Surprise: F5 is now a cloud company

Mobile World Congress, Barcelona — When most network architects think about F5 Networks they think load balancers and security solutions but not anymore. Over the last two years the company has been quietly reinventing itself as a cloud solutions vendor. Its specialty? Supporting software based webscale cloud infrastructure for the 5G core.

This has proven to be a successful strategy for F5. Verizon started using F5 cloud tech as the basis of its standalone (SA) 5G core at the end of 2022, and that service is now live in 20 markets. (Verizon’s 5G core also implements products from Wind River and the ubiquitous Red Hat).

F5 has also won two other customers with its cloud-native engine, it told Silverlinings here at MWC23: Rakuten Symphony and Softbank.

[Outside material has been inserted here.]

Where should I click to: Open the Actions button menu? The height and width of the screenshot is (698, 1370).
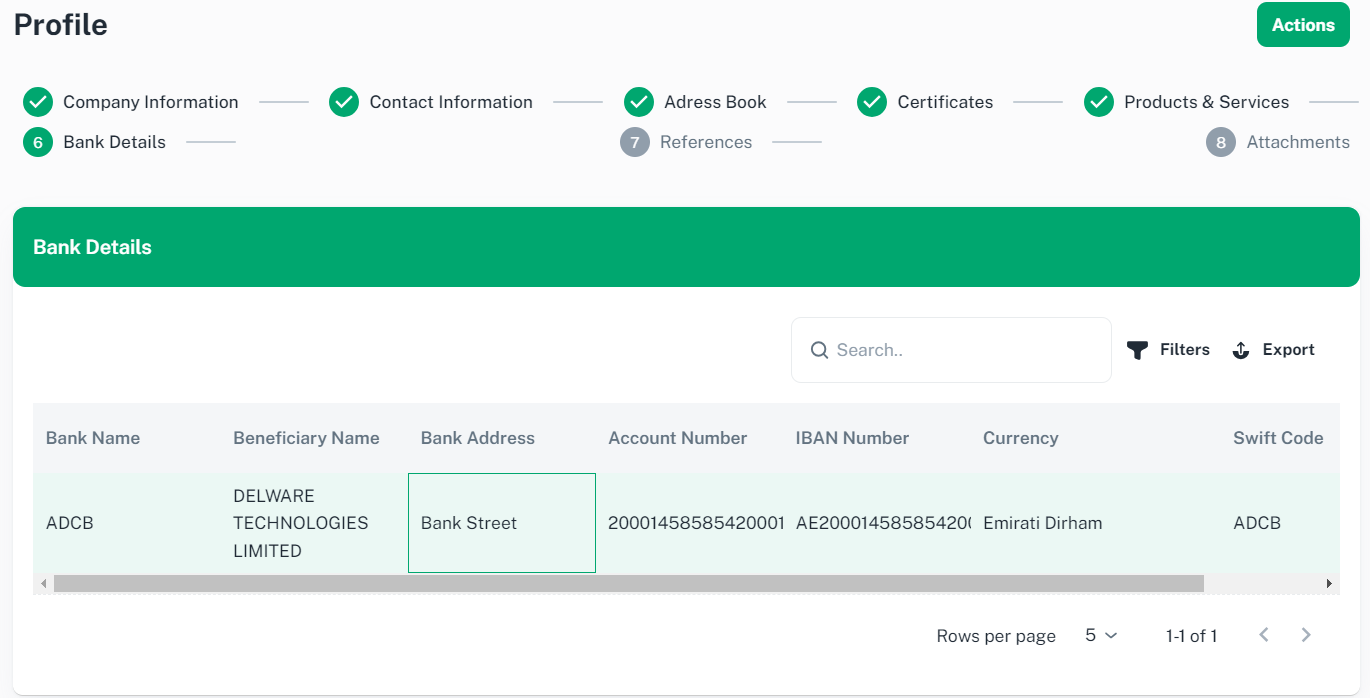tap(1302, 25)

“This is definitely the future of our business,” Glenn Graham, product marketing manager at F5, told Silverlinings at MWC.

F5’s cloud infrastructure products allow ingress and egress into Kubernetes clusters, translating specialist Verizon telco protocols like stream control transmission protocol (SCTP) and Diameter into the cloud lingua franca and back again.

The company is also reengineering its existing IP capabilities, including Edge Firewall, DNS and Policy Enforcer, to run over a cloud-native core.

F5 is part of a slew of incumbent telco solutions providers, including Nokia, Cisco and Huawei, refocusing their portfolios on cloud. Their timing is apposite: cloud native and core 5G were by far the biggest stories at MWC, with product announcements and Tier 1 carrier deployments being announced left and right.